# Week 7 - Modern Digital Technologies in Text Analysis

# Advanced Natural Langage Processing

In this seminar, we are going to cover various advanced NLP techniques and leverage machine learning algorithms to extract information from text data as well as some of the advanced NLP applications with the solution approach and implementation.

1. Noun Phrase extraction
2. Text similarity
3. Parts of speech tagging
4. Information extraction – NER – Entity recognition
5. Topic modeling
6. Text classification
7. Sentiment analysis
8. Word sense disambiguation
9. Speech recognition and speech to text
10. Text to speech
11. Language detection and translation

Before going further let's discuss and understand the NLP pipeline and life cycle first. There are so many concepts we are implementing in this course, and we might get overwhelmed by the content of it. To make it simpler and smoother, let’s see what is the flow that we need to follow for an NLP solution.

For example, let’s consider customer sentiment analysis and prediction for a product or brand or service.

- **Define the Problem:** Understand the customer sentiment across the products.
- **Understand the depth and breadth of the problem:** Understand the customer/user sentiments across the product; why we are doing this? What is the business impact? Etc.

- **Data requirement brainstorming:** Have a brainstorming activity to list out all possible data points.
     - All the reviews from customers on e-commerce platforms like Amazon, Flipkart, etc.
     - Emails sent by customers
     - Warranty claim forms
     - Survey data
     - Call center conversations using speech to text
     - Feedback forms
     - Social media data like Twitter, Facebook, and LinkedIn
 
- **Data collection:** We learned different techniques to collect the data eailier from different resources (Seminar: Extracting the Data).

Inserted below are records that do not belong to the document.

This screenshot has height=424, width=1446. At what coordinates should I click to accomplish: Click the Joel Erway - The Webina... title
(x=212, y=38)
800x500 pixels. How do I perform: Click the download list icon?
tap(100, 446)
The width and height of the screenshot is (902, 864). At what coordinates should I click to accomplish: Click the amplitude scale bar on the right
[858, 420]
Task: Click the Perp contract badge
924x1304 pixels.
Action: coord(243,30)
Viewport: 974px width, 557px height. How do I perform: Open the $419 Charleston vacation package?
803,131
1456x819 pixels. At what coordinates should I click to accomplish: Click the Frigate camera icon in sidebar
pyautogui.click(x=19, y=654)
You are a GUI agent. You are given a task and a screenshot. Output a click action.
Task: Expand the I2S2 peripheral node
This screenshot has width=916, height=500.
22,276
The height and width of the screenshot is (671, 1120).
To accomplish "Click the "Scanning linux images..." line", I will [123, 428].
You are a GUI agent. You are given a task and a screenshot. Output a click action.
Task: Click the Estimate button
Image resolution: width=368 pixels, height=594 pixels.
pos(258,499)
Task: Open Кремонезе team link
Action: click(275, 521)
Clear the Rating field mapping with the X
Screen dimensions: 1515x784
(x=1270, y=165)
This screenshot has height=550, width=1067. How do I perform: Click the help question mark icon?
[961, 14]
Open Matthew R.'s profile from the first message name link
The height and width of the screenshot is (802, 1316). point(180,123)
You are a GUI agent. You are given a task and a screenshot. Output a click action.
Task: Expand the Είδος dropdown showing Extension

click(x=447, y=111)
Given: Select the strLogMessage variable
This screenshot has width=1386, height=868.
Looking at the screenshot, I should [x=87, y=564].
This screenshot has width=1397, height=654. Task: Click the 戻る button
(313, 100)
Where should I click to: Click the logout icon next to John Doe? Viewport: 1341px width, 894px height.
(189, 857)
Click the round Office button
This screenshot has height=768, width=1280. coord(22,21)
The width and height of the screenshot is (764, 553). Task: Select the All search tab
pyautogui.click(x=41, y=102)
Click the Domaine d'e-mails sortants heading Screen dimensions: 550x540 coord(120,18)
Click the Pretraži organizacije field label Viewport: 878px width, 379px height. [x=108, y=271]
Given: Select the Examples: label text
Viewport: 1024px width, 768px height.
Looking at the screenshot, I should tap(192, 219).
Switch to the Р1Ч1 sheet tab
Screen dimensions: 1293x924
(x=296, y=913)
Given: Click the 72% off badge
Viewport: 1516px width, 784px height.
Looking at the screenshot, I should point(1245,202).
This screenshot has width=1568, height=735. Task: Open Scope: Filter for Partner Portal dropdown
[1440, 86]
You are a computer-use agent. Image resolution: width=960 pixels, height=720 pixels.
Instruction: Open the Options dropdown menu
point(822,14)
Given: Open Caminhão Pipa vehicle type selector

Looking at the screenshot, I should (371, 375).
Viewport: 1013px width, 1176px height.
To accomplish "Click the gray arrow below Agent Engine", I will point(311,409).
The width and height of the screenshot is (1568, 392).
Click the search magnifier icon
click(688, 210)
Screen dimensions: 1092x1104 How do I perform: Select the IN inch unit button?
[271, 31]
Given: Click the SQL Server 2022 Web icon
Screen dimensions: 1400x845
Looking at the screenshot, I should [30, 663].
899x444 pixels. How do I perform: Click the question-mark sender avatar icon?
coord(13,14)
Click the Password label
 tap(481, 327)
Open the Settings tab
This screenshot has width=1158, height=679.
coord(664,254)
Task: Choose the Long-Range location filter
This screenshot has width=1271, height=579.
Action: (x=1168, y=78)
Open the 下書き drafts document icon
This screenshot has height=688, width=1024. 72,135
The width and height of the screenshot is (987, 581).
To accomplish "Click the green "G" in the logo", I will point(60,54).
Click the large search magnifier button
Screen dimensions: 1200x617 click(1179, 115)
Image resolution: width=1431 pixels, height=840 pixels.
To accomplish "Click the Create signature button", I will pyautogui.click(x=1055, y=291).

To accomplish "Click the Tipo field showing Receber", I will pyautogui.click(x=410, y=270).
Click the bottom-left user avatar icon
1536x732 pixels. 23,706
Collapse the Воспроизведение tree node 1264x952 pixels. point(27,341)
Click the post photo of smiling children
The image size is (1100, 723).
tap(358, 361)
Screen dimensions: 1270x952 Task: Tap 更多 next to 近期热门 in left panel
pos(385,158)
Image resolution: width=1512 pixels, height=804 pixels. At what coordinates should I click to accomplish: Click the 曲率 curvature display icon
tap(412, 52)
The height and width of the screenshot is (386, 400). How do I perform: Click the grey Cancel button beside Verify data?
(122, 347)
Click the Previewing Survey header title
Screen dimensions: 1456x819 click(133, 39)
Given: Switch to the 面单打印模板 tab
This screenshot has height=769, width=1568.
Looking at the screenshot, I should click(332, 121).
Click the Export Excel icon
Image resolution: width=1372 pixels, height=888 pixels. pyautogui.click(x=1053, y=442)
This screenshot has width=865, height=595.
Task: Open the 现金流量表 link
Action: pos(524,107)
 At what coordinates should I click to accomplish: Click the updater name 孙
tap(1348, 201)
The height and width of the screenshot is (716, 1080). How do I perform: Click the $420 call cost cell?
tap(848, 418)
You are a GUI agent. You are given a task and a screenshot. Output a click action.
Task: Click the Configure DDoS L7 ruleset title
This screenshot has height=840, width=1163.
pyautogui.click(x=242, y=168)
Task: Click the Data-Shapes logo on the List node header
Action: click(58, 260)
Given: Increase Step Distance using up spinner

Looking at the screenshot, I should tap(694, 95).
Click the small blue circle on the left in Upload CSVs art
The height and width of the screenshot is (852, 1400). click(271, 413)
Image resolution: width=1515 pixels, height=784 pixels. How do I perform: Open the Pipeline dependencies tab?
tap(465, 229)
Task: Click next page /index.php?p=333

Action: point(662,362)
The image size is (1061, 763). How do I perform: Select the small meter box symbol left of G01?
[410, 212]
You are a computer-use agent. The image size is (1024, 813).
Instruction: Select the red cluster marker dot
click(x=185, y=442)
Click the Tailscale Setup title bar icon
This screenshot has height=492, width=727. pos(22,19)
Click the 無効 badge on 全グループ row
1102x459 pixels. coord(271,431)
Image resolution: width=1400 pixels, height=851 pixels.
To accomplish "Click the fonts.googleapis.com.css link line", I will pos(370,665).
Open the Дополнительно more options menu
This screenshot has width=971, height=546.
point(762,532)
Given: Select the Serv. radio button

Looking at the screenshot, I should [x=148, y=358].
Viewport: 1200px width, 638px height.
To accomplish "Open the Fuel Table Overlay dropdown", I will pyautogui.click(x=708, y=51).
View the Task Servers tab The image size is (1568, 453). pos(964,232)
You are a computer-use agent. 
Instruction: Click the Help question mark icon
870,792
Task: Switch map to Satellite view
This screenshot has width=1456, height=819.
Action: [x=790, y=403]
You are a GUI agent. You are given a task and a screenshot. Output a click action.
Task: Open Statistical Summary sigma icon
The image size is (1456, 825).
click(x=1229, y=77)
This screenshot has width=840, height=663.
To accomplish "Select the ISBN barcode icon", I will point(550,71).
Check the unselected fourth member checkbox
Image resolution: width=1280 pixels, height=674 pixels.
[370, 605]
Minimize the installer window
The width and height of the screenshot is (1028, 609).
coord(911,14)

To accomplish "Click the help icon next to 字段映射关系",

Based on the data and the problem, we might have to incorporate different data collection methods. In this case, we can use web scraping and Twitter APIs.

- **Text Preprocessing:** We know that data won’t always be clean. We need to spend a significant amount of time to process it and extract insight out of it using different methods that we discussed earlier. (Seminar: Exploring and Processing Text Data)

- **Text to feature:** As we discussed, texts are characters and machines will have a tough time understanding them. We have to convert them to features that machines and algorithms can understand using any of the methods we learned in the previous seminar.

- **Machine learning/Deep learning:** Machine learning/ Deep learning is a part of an artificial intelligence umbrella that will make systems automatically learn patterns in the data without being programmed. Most of the NLP solutions are based on this, and since we converted text to features, we can leverage machine learning or deep learning algorithms to achieve the goals like text classification, natural language generation, etc.

- **Insights and deployment:** There is absolutely no use or building NLP solutions without proper insights being communicated to the business. Always take time to connect the dots between model/analysis output and the business, thereby creating the maximum impact.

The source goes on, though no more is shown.